In the Episcopal Church, there are certain days on which the priest takes branches cut from the church garden, dips them in holy water, and shakes the branches over the congregations’ heads. It’s a baptism symbol that holds a reminder of our baptisms, a reminder of our identity as the people of God, a reminder that we participate in death and resurrection.
Because my church is in Seattle, our garden holds a rosemary plant. Here, rosemary grows like a beloved native weed. The plant in our garden, bordering the parking lot, is always overgrown, so its branches are always the first to be cut when it’s time to remember our baptism.
Remembering our baptism carries a particular scent: equal parts incense and rosemary.
As a result of this, whenever I cook with rosemary, I find myself remembering my baptism.
My community hasn’t assigned any particular meaning-making to this happenstance connection between rosemary and baptism. If there is any intent in its use, it is to convey the connection between the church and our local place. Or, perhaps, a symbol of provision and abundance.
So I researched the meaning of rosemary — most plants have a symbolic connotation, even if we no longer live by what they once meant.
Rosemary is a symbol of remembrance for the dead. Mourners used to throw it into graves, the way we might today throw a rose onto the casket. (Roses, of course, are themselves symbols: red for love, yellow for friendship, white for youth.) In Shakespeare’s Hamlet, Ophelia says “There’s rosemary, that’s for remembrance.”

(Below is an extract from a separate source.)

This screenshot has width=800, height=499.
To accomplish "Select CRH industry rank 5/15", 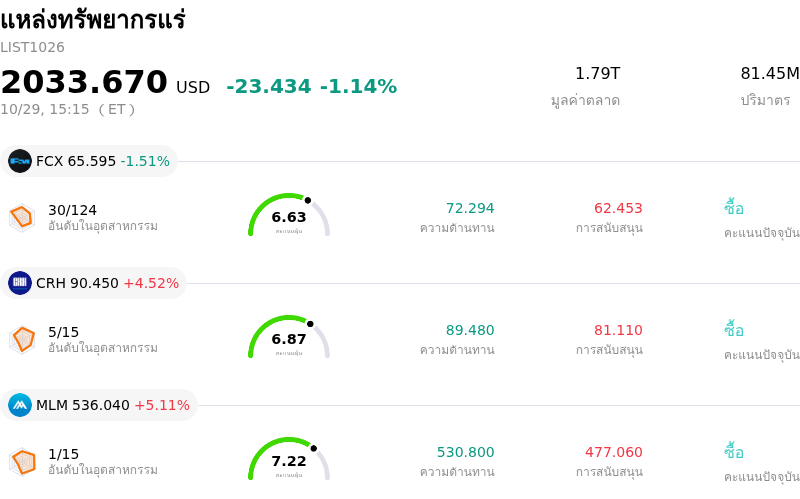I will click(63, 332).
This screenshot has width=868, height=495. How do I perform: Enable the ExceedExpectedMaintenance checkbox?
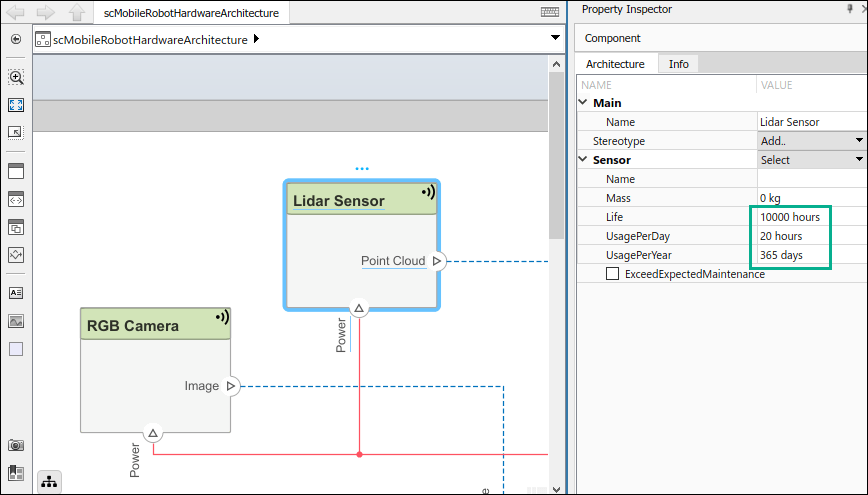tap(612, 274)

The branches dipped in holy water is one of those moments where symbols align and intermingle and remix without intention on behalf of the artist. I must believe that the Spirit is at work in such remixing.
Because what the practice does — without any need of human intention (though it does require attention) — is it connects death and resurrection. The priest takes rosemary — a symbol of grief, mourning, and death — and uses it as the means to sprinkle the assembly with baptismal water — a symbol of joy, new life, resurrection.

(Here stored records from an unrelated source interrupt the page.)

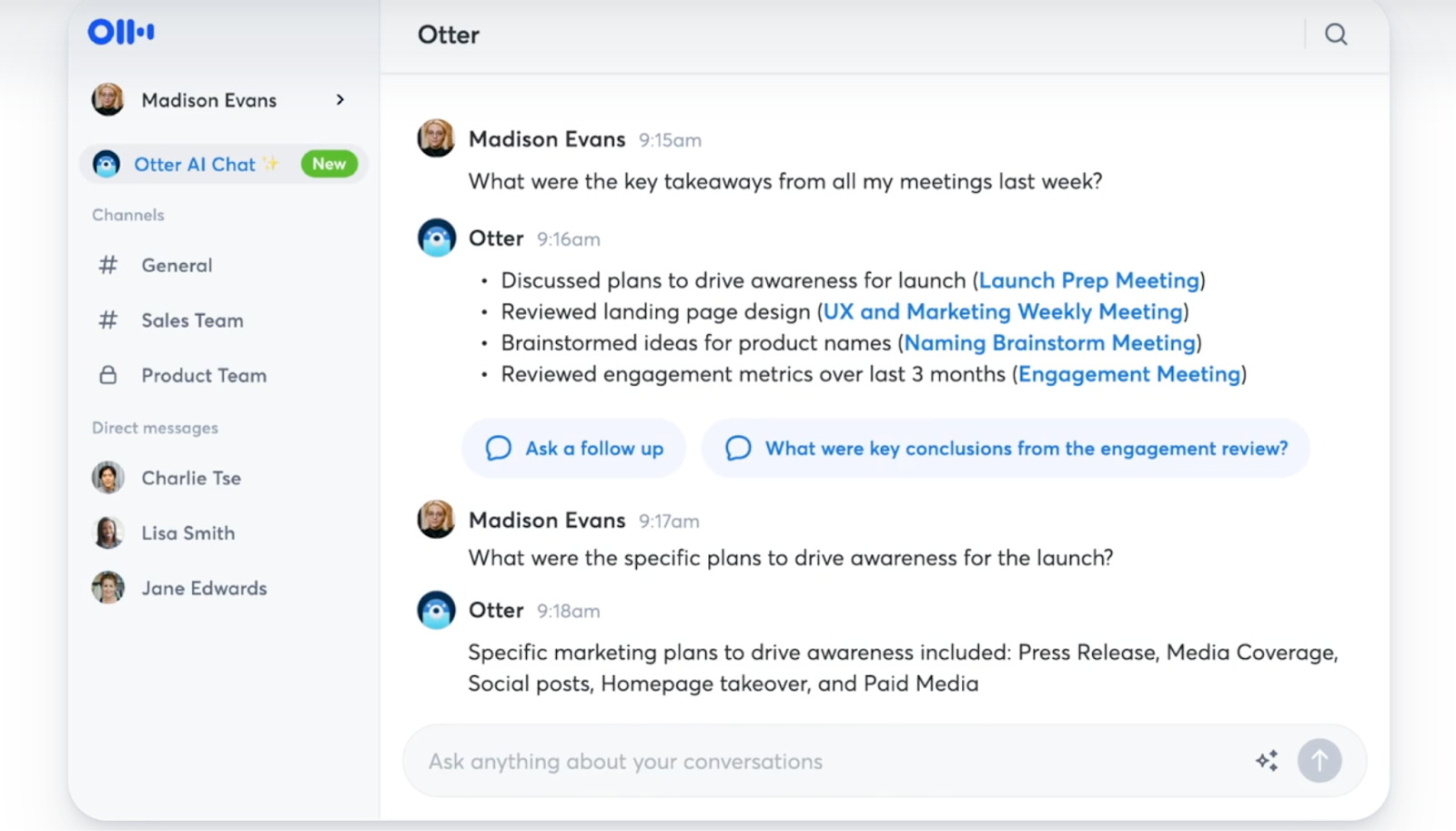Click the engagement review suggestion button
The width and height of the screenshot is (1456, 831).
click(1006, 448)
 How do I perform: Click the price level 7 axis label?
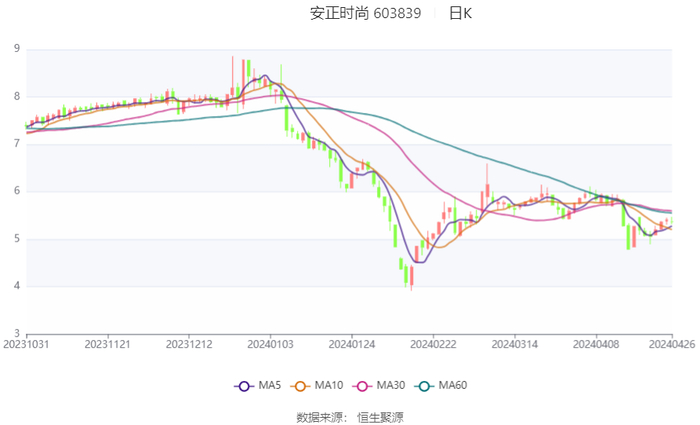tap(17, 144)
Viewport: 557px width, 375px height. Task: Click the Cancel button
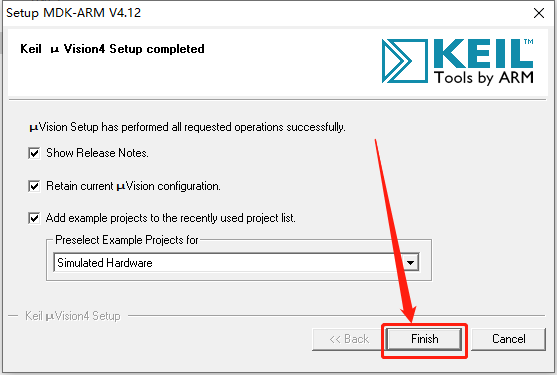click(508, 339)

Using rosemary to sprinkle holy water on the congregation connects the remembrance of my baptism more solidly to the remembrance that, in some way, the person I used to be has died.
I remember her. Remember who she was, how she behaved, how it felt to be her. Sometimes, I even miss her. I miss the height and depth at which she experienced emotion, the high degree of passion in her relationships, her quit wit and cutting tongue. She moved through life with little discernment, often finding whichever option meant less pain (bruises were so much easier to tolerate than loneliness). In many ways, it was easier and more fun to be her. Rosemary, that’s for remembrance.

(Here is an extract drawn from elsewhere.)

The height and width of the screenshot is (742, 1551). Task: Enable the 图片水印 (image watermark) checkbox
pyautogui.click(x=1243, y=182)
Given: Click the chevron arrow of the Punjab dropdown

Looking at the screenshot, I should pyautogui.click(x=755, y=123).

And that memory, the memory of who she was and what my life as her was like, makes the droplets of cool water that much more powerful. The water connects me with my baptismal identity, my post-baptism reality. The water reminds me that I not only died but rose again with Christ.
The impact of remembering that new identity is much more powerful when remembered in contrast to what died.
As I’ve grown in my baptismal identity, I’ve gained a capacity to understand my emotions and care for myself in ways that are less destructive. I’ve developed stable and loving relationships that I can actually experience as loving. I’ve learned to tolerate pain in the present because of my hope for the future.
And then I reclaim my baptismal identity. It may have been easier and more fun to be the person I used to be. But the person I’ve become is more loving, more joyful, more compassionate.
And I think I’d rather be as someone who loves joyfully than as someone who has fun.